───── Input data

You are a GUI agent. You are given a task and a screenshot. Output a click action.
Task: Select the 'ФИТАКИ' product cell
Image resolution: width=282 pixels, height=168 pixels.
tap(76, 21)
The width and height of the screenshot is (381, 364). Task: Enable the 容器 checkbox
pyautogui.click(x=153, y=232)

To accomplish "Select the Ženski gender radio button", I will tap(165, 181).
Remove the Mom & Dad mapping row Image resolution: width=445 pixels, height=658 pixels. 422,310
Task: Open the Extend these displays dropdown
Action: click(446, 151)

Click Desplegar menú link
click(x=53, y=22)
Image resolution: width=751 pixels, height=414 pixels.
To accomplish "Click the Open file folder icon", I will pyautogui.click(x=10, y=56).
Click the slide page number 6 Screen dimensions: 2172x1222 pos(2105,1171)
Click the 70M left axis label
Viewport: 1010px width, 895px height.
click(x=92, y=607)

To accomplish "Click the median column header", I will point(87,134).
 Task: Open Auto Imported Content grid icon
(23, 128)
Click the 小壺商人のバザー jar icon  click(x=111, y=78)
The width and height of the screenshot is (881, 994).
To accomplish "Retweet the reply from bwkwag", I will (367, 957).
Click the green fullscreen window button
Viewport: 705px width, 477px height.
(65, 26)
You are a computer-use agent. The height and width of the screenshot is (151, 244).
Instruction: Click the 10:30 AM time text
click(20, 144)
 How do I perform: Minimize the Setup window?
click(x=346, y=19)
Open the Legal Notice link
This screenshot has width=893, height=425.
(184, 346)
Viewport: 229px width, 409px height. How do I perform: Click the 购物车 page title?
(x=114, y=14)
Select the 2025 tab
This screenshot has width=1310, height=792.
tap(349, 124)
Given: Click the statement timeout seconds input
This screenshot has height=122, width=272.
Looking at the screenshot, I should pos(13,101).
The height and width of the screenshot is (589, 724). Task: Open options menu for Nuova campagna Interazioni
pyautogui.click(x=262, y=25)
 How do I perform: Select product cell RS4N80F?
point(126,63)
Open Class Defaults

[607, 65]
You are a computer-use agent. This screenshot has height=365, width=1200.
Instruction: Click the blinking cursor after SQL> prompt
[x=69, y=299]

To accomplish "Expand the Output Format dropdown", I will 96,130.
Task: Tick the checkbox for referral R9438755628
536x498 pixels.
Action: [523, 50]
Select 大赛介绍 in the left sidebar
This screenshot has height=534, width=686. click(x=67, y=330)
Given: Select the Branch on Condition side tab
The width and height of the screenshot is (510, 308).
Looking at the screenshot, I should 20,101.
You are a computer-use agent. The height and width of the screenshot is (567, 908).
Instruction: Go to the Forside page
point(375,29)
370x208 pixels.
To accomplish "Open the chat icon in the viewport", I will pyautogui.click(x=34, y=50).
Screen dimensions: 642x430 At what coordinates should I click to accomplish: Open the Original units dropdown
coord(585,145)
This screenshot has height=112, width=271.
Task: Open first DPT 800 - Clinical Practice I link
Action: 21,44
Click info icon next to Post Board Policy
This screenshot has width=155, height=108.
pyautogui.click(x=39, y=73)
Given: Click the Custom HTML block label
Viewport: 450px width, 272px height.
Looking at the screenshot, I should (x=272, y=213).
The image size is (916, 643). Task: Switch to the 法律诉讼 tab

──────────

**What is being asked:** What is wanted is every line above, written out exactly.

**Solution for this task:**
You are a GUI agent. You are given a task and a screenshot. Output a click action.
Task: Select the 'ФИТАКИ' product cell
Image resolution: width=282 pixels, height=168 pixels.
tap(76, 21)
The width and height of the screenshot is (381, 364). Task: Enable the 容器 checkbox
pyautogui.click(x=153, y=232)

To accomplish "Select the Ženski gender radio button", I will tap(165, 181).
Remove the Mom & Dad mapping row Image resolution: width=445 pixels, height=658 pixels. 422,310
Task: Open the Extend these displays dropdown
Action: click(446, 151)

Click Desplegar menú link
click(x=53, y=22)
Image resolution: width=751 pixels, height=414 pixels.
To accomplish "Click the Open file folder icon", I will pyautogui.click(x=10, y=56).
Click the slide page number 6 Screen dimensions: 2172x1222 pos(2105,1171)
Click the 70M left axis label
Viewport: 1010px width, 895px height.
click(x=92, y=607)

To accomplish "Click the median column header", I will point(87,134).
 Task: Open Auto Imported Content grid icon
(23, 128)
Click the 小壺商人のバザー jar icon  click(x=111, y=78)
The width and height of the screenshot is (881, 994).
To accomplish "Retweet the reply from bwkwag", I will (367, 957).
Click the green fullscreen window button
Viewport: 705px width, 477px height.
(65, 26)
You are a computer-use agent. The height and width of the screenshot is (151, 244).
Instruction: Click the 10:30 AM time text
click(20, 144)
 How do I perform: Minimize the Setup window?
click(x=346, y=19)
Open the Legal Notice link
This screenshot has width=893, height=425.
(184, 346)
Viewport: 229px width, 409px height. How do I perform: Click the 购物车 page title?
(x=114, y=14)
Select the 2025 tab
This screenshot has width=1310, height=792.
tap(349, 124)
Given: Click the statement timeout seconds input
This screenshot has height=122, width=272.
Looking at the screenshot, I should pos(13,101).
The height and width of the screenshot is (589, 724). Task: Open options menu for Nuova campagna Interazioni
pyautogui.click(x=262, y=25)
 How do I perform: Select product cell RS4N80F?
point(126,63)
Open Class Defaults

[607, 65]
You are a computer-use agent. This screenshot has height=365, width=1200.
Instruction: Click the blinking cursor after SQL> prompt
[x=69, y=299]

To accomplish "Expand the Output Format dropdown", I will 96,130.
Task: Tick the checkbox for referral R9438755628
536x498 pixels.
Action: [523, 50]
Select 大赛介绍 in the left sidebar
This screenshot has height=534, width=686. click(x=67, y=330)
Given: Select the Branch on Condition side tab
The width and height of the screenshot is (510, 308).
Looking at the screenshot, I should 20,101.
You are a computer-use agent. The height and width of the screenshot is (567, 908).
Instruction: Go to the Forside page
point(375,29)
370x208 pixels.
To accomplish "Open the chat icon in the viewport", I will pyautogui.click(x=34, y=50).
Screen dimensions: 642x430 At what coordinates should I click to accomplish: Open the Original units dropdown
coord(585,145)
This screenshot has height=112, width=271.
Task: Open first DPT 800 - Clinical Practice I link
Action: 21,44
Click info icon next to Post Board Policy
This screenshot has width=155, height=108.
pyautogui.click(x=39, y=73)
Given: Click the Custom HTML block label
Viewport: 450px width, 272px height.
Looking at the screenshot, I should (x=272, y=213).
The image size is (916, 643). Task: Switch to the 法律诉讼 tab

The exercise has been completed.